Toronto home sales have dropped by nearly 50% but prices aren't following suit
With only 4,912 homes sold throughout the entire Greater Toronto Area in July of this year — some 47 per cent less compared to July 2021 — the predictions of real estate experts and analysts continue to play out as promised. For better (in the case of some buyers) or worse (sorry, sellers).
The Toronto Regional Real Estate Board (TRREB) released its monthly stats report for July 2022 on Thursday, noting that both sales volumes and new listings were down on a year-over-year and month-over-month basis across the region.
Home prices are up ever so slightly at 1.2 per cent compared to last year at this time, but the average (seasonally-adjusted) selling price actually fell 2.6 per cent between June and July, from $1,137,494 to $1,108,158.
A 2.6 per cent average price drop for the GTA isn't amazing, but it's better than what prospective buyers were looking at last summer, when prices were rising by as much as 2.8 per cent every month.
"Market conditions remained much more balanced in July 2022 compared to a year earlier. As buyers continued to benefit from more choice, the annual rate of price growth has moderated," reads the TRREB report released Aug. 4.
These figures doen't tell the whole story, however; Prices aren't falling across the board, in every part of the region, across every housing type.
"Less expensive home types, including condo apartments, experienced stronger rates of price growth as more buyers turned to these segments to help mitigate the impact of higher borrowing costs," notes TRREB, which reports a 7.6 per cent average price increase for townhouses in the City of Toronto.
The benchmark price of a newly-built single family house in Toronto recently shot up 31 per cent, year-over-year, hitting $1,843,595.
Condos in the 416 were also up, 4.3 per cent year-over-year, while condos in the suburbs were some 11.9 per cent more expensive than they were last year at the same time.

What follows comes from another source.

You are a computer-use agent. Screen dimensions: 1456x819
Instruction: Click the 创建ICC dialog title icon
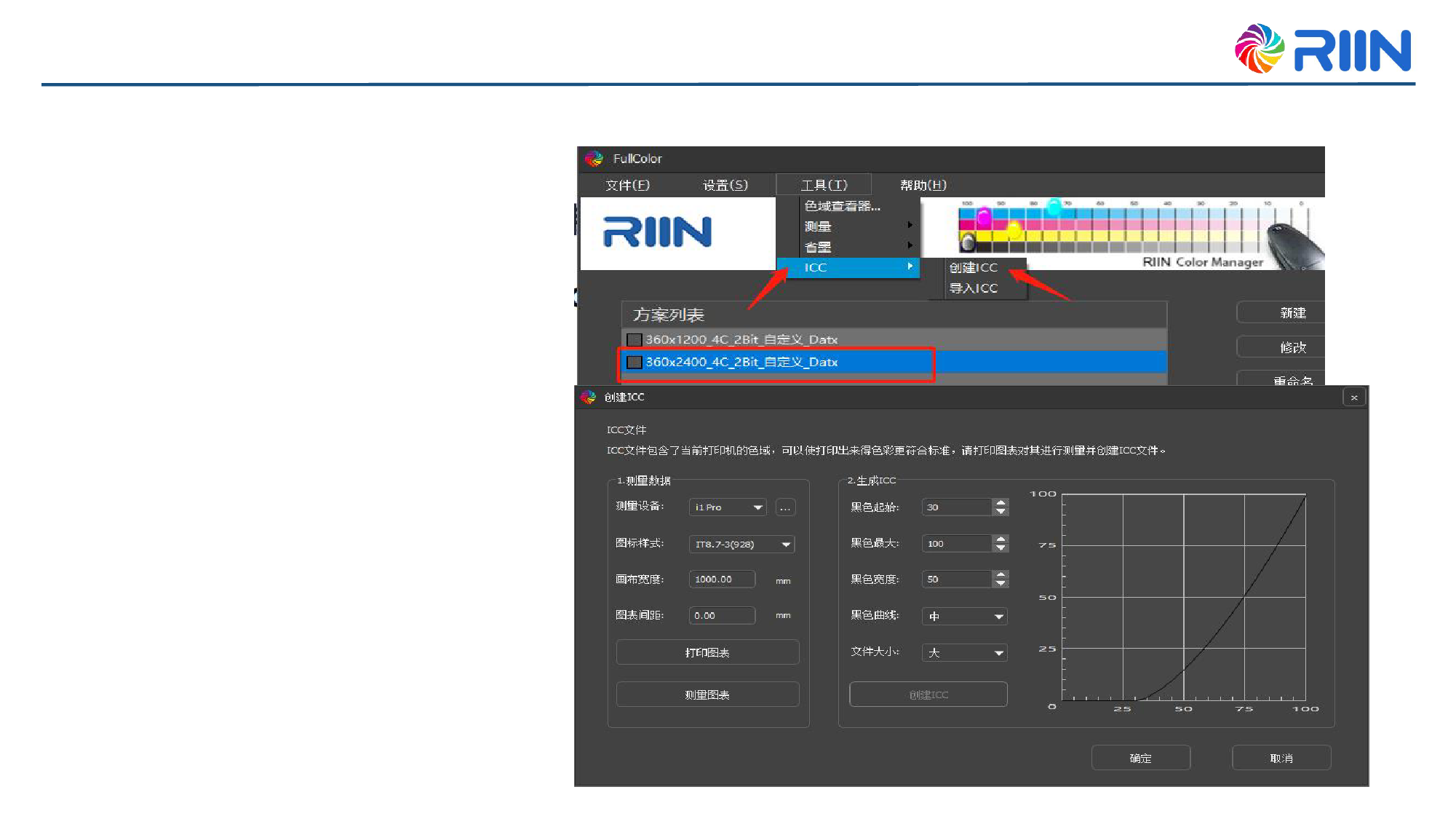pos(588,397)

Conversely, detached homes in Toronto posted a 7.3 per cent price drop, versus a 1.9 per cent price drop in the 905.
And yet, The MLS® Home Price Index (HPI) Composite Benchmark, which "measures the rate at which housing prices change over time taking into account the type of homes sold," shows a 12.9 per cent year-over-year increase across the region.
The bottom line is that prices aren't following the same steep downward trend as sales or listings.
TRREB expects the rate of new listings to follow the rate of sales well into the second half of 2022 and into 2023, but prices are hard to predict. Could this market correction turn into a market crash?
Market analysts say that immediate government intervention is needed to offset rapidly-increasing mortgage rates and other housing affordability challenges.
"The Greater Toronto Area (GTA) population continues to grow and tight labour market conditions will drive this growth moving forward," said TRREB Chief Market Analyst Jason Mercer.
"Policymakers must continue to take action to boost housing supply to account for long-term population growth... With savings high and the unemployment rate still low, home buyers will eventually account for higher borrowing costs. When they do, we want to have an adequate pipeline of supply in place or market conditions will tighten up again."